L’ordinanza della Corte Suprema consente all’amministrazione Trump di riprendere a effettuare espulsioni con procedura accelerata di immigrati irregolari verso Paesi diversi dal proprio. Stephen Miller, vicecapo dello staff e di fatto plenipotenziario in fatto di immigrazione, “mente” trumpiana in materia (a lui il compito delicato di concettualizzare le istanze della base del movimento Maga), ha immediatamente attaccato un giudice di Boston che aveva bloccato in una base africana degli immigrati che Trump aveva deportato in Sud Sudan. “Si sta rifiutando di obbedire alla Corte Suprema. Aspettatevi fuochi d’artificio, riterremo questo giudice responsabile di essersi rifiutato di obbedire alla Corte Suprema”, ha dichiarato Miller a Fox News.

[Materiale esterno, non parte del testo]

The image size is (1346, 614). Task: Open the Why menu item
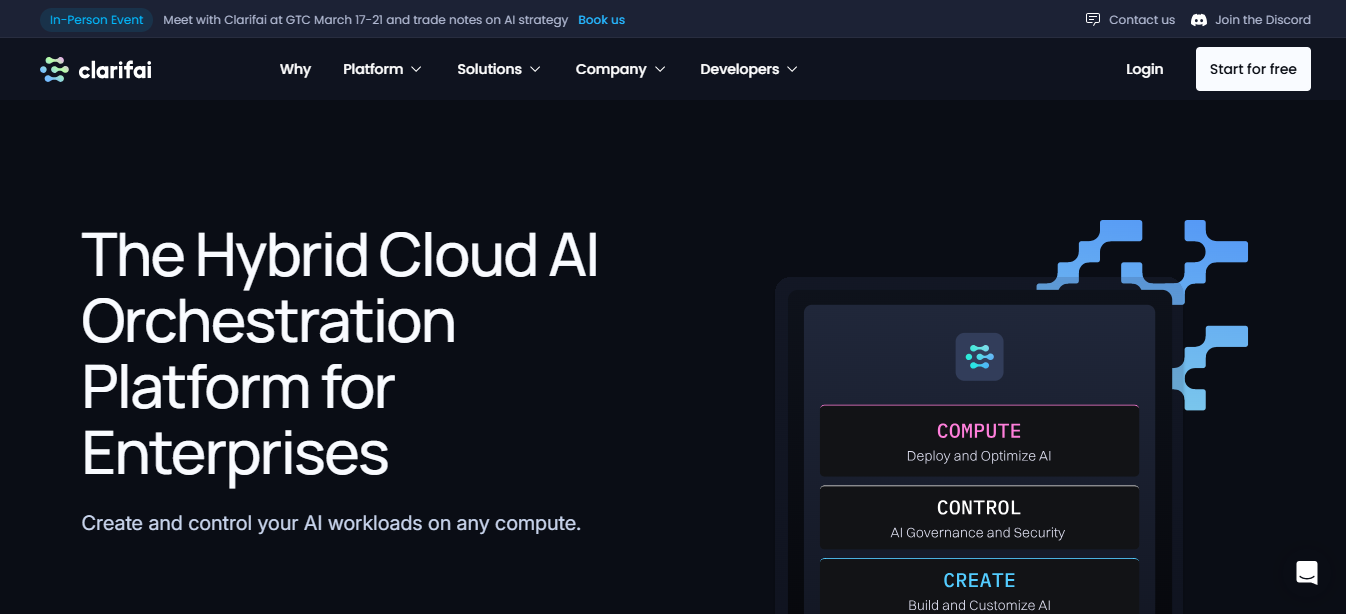tap(295, 69)
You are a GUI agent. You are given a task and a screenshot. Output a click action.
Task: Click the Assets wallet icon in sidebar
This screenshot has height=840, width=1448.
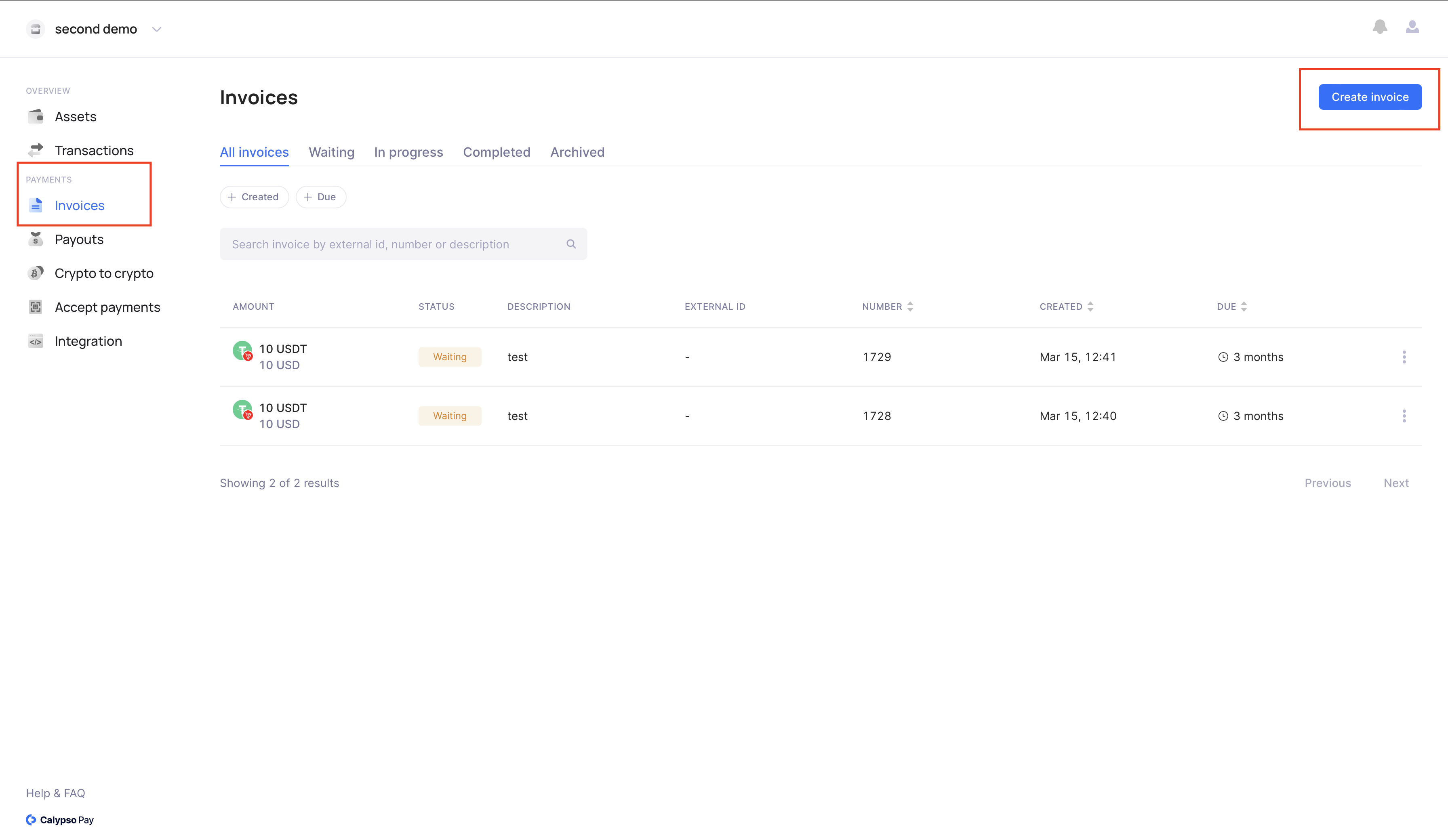coord(36,117)
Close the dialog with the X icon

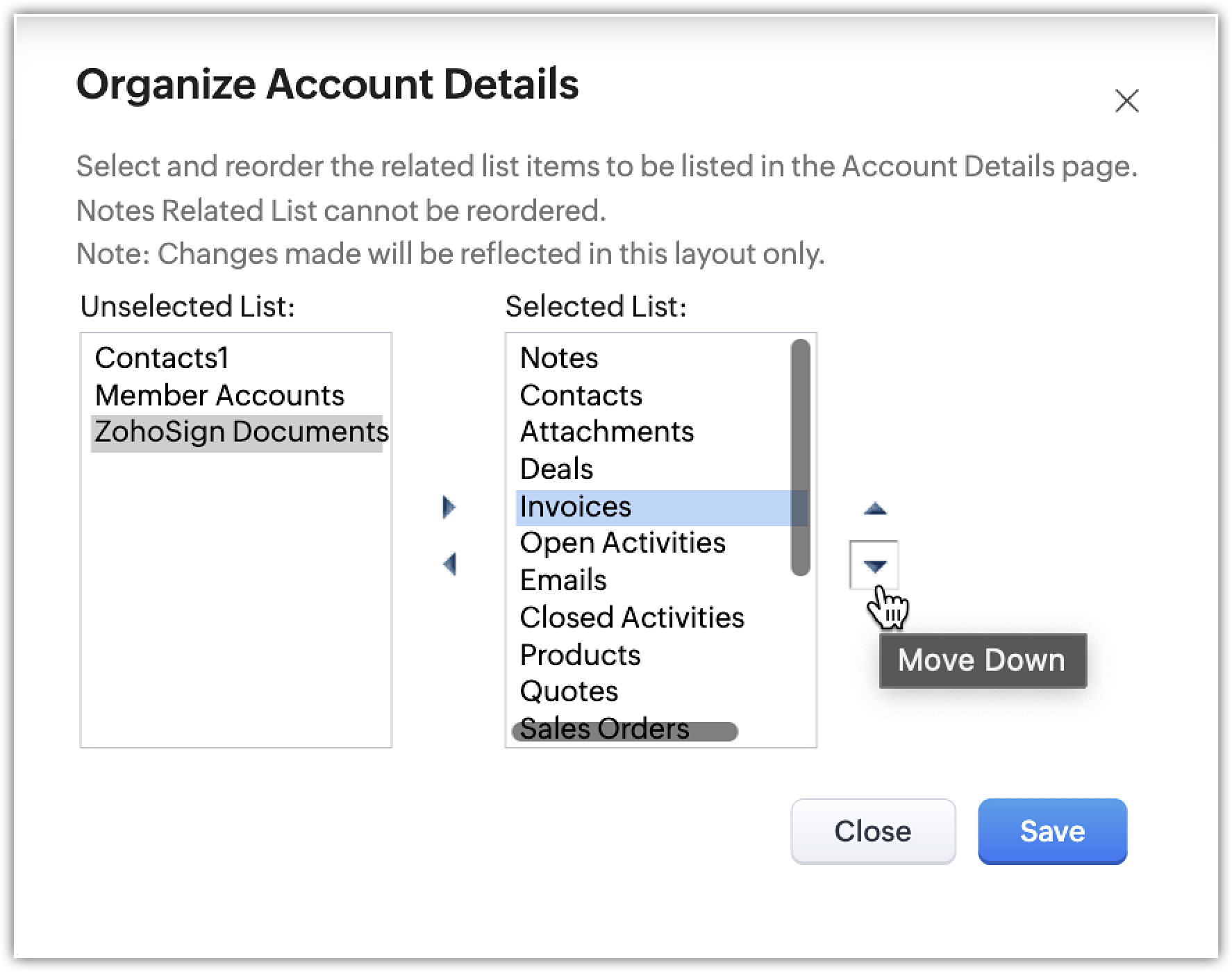[1126, 101]
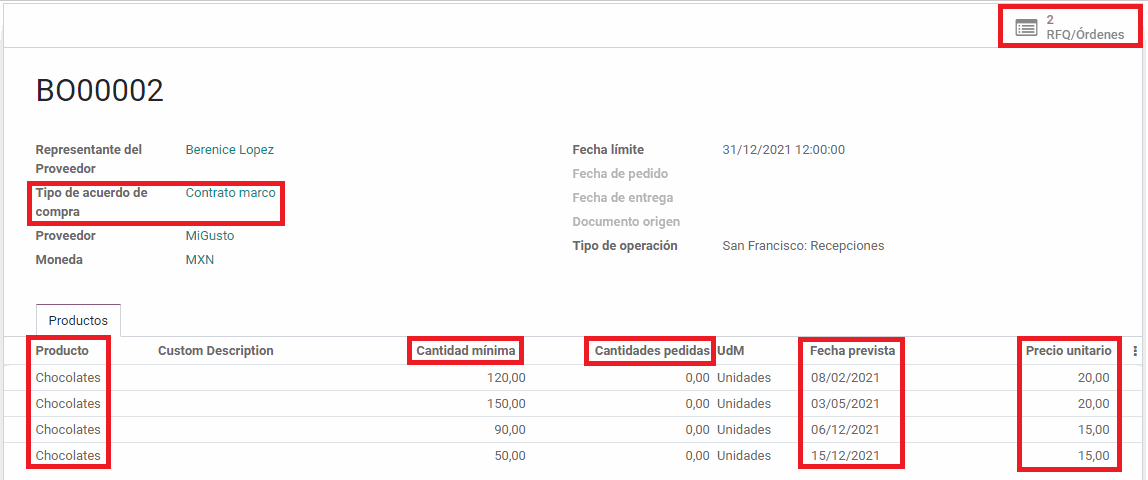Open the Berenice Lopez representative link
1148x480 pixels.
click(229, 150)
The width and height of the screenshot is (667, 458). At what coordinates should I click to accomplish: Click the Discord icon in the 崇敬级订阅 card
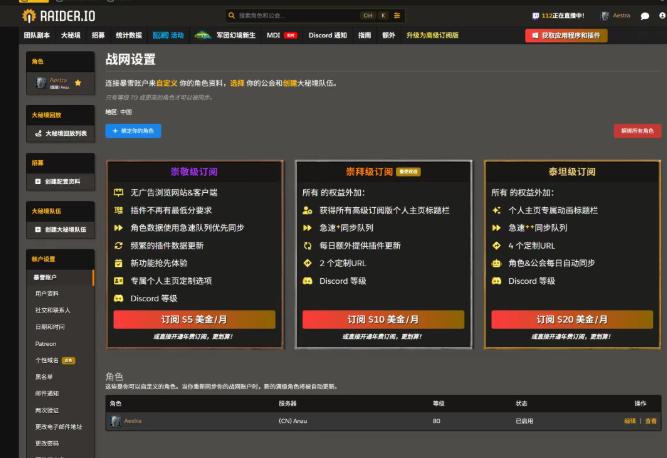[119, 297]
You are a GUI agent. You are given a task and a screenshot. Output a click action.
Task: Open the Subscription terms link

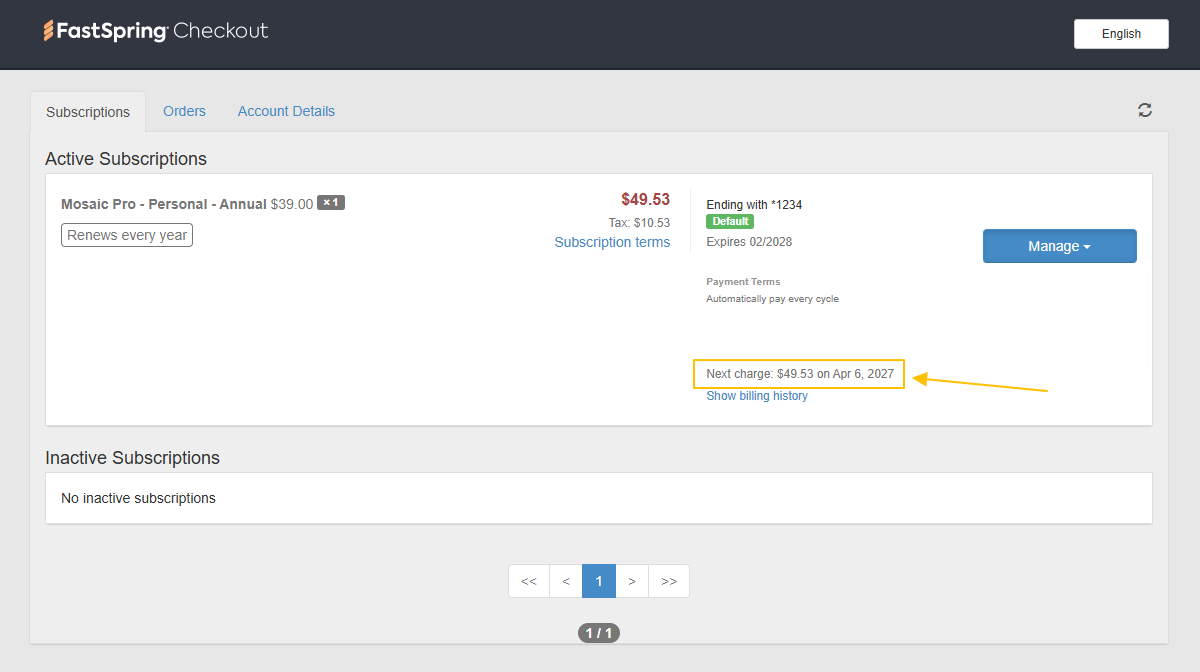(x=612, y=242)
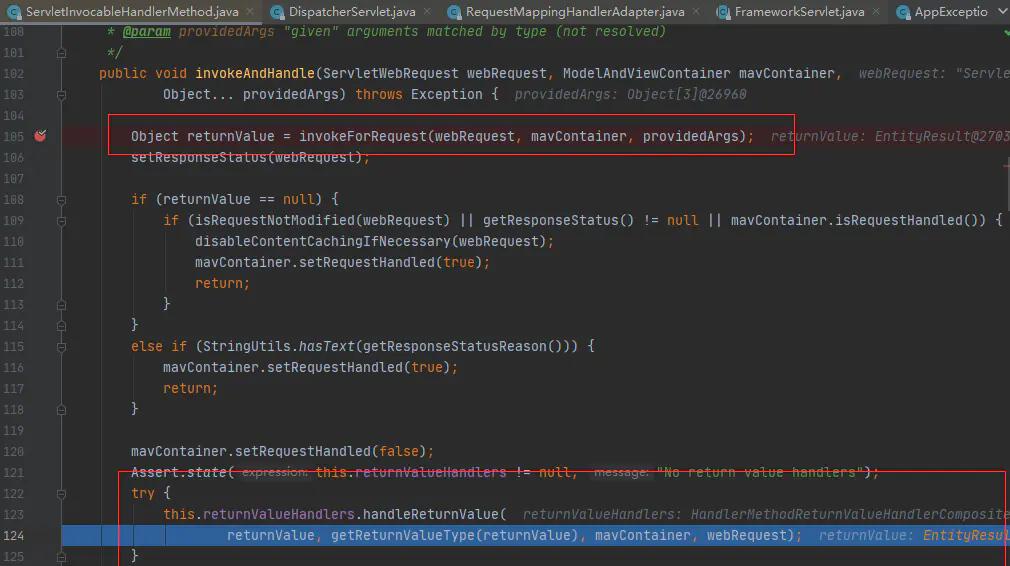Image resolution: width=1010 pixels, height=566 pixels.
Task: Collapse the else-if block at line 115
Action: point(62,346)

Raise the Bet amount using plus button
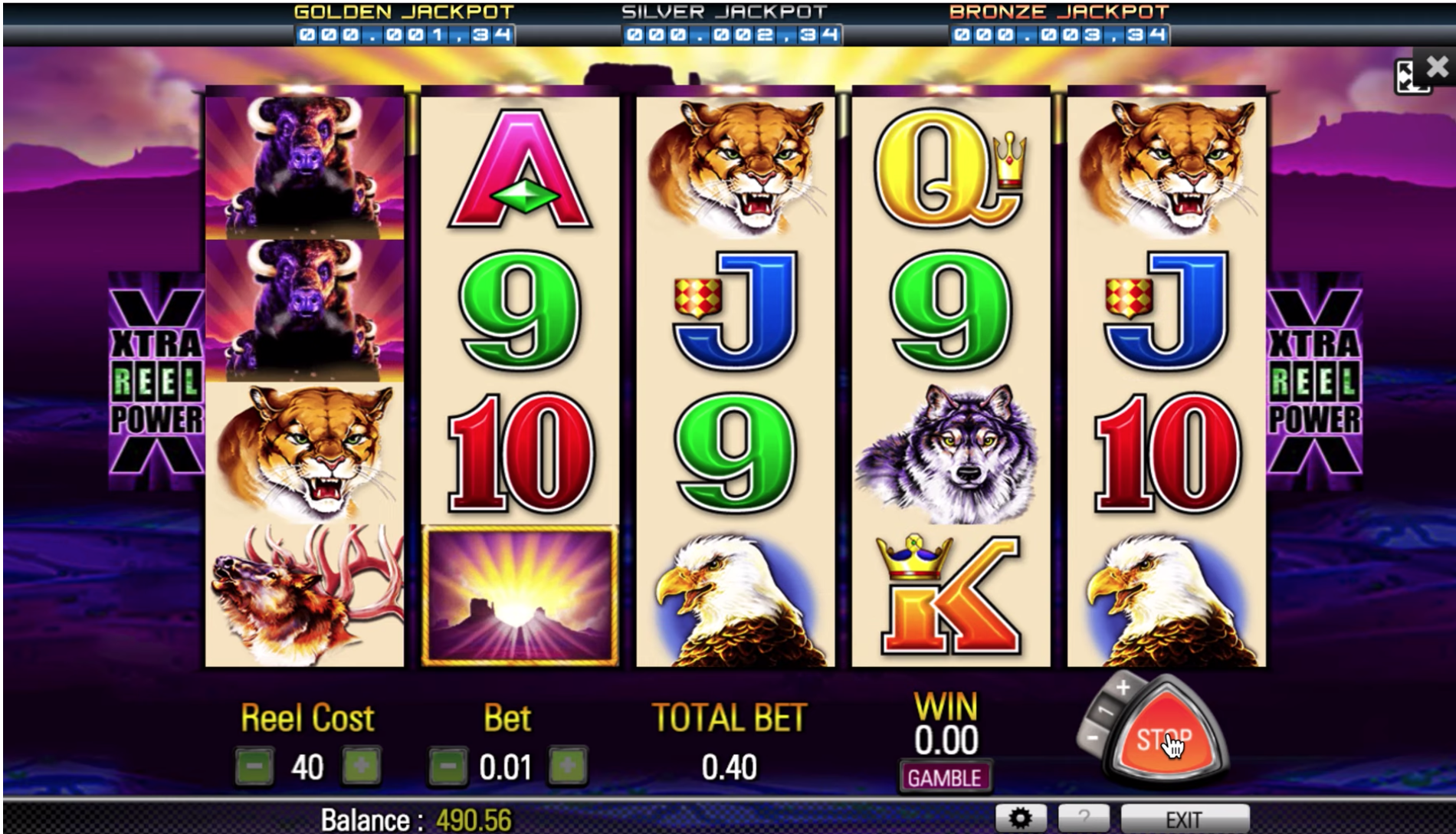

Cosa resta ai democratici adesso? Parole. Il dotto, elegante dissenso della giudice Sonia Sotomayor, insieme alle altre democratiche della Corte Elena Kagan e Ketanji Brown Jackson. Alla sentenza decisa dai colleghi repubblicani ha aggiunto una nota di dissenso, accusando i suoi colleghi di tollerare comportamenti “illegali” da parte dell’amministrazione in “questioni di vita o di morte”. Ha scritto: “Questa Corte interviene ora per concedere al governo un provvedimento d’emergenza da un ordine che ha ripetutamente disatteso. Non posso unirmi a un così grave abuso della discrezionalità della Corte in materia di equità. La clausola del giusto processo rappresenta il principio che il nostro è un governo di leggi, non di uomini, e che ci sottomettiamo ai governanti solo se sottomessi alle regole. Premiando l’illegalità, la Corte mina ancora una volta questo principio fondamentale.

A quanto pare, la Corte ritiene l’idea che migliaia di persone subiranno violenze in luoghi remoti più accettabile della remota possibilità che un Tribunale distrettuale abbia ecceduto i suoi poteri. Tale uso discrezionale della legge è tanto incomprensibile quanto imperdonabile. Rispettosamente, ma con rammarico, dissento”.